- _DESCRIPTION OF THE TASK_
Locate each line in the records containing "target". Copy it.
Segment Start: PROVIDED DATA
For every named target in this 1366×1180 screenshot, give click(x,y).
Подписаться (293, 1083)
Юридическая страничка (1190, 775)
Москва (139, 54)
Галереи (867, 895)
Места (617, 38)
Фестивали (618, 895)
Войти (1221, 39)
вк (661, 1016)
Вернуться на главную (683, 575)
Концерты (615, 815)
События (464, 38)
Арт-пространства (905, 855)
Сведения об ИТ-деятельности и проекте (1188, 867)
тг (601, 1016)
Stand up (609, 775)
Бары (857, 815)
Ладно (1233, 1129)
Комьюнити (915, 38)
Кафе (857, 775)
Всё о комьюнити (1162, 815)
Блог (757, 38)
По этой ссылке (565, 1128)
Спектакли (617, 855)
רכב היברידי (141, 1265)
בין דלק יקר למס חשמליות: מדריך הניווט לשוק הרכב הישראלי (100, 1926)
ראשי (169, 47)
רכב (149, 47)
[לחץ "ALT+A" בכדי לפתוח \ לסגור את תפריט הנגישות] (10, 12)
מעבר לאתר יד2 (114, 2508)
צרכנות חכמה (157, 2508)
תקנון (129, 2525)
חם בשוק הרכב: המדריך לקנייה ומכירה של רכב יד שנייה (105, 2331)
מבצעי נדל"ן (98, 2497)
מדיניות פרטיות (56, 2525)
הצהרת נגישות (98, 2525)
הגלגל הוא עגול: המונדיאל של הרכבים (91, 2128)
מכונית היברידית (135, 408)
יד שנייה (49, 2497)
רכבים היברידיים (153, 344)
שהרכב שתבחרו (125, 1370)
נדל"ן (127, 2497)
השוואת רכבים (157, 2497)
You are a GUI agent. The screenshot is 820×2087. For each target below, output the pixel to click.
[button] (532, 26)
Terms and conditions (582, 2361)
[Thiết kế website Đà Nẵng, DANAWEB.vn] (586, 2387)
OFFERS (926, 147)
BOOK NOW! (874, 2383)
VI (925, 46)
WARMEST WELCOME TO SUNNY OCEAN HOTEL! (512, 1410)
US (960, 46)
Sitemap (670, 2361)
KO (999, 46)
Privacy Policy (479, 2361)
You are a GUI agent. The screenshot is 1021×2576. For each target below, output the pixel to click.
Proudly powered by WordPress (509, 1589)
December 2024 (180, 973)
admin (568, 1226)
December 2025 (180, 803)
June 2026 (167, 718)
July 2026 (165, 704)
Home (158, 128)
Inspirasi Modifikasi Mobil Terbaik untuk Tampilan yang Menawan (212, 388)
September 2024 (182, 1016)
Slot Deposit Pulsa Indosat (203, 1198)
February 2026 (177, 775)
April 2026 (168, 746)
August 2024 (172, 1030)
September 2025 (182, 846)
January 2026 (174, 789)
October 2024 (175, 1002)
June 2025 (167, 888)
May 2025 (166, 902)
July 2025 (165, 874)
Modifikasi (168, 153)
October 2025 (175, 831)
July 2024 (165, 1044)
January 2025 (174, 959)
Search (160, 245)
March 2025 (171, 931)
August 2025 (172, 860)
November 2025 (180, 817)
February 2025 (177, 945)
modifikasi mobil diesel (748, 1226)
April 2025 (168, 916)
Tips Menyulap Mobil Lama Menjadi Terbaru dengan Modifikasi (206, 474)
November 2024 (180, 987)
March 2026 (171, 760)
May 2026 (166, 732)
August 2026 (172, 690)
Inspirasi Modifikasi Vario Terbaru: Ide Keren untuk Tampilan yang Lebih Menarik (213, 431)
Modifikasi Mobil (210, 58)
Segment End: PROVIDED DATA
- _EXERCISE ANSWER_
For every named target in this 1366×1180 screenshot, give click(x,y).
You are a GUI agent. The screenshot is 820×2087. For each target below, output the pixel to click.
You are a GUI agent. The screenshot is 1021×2576. For each target below, output the pixel to click.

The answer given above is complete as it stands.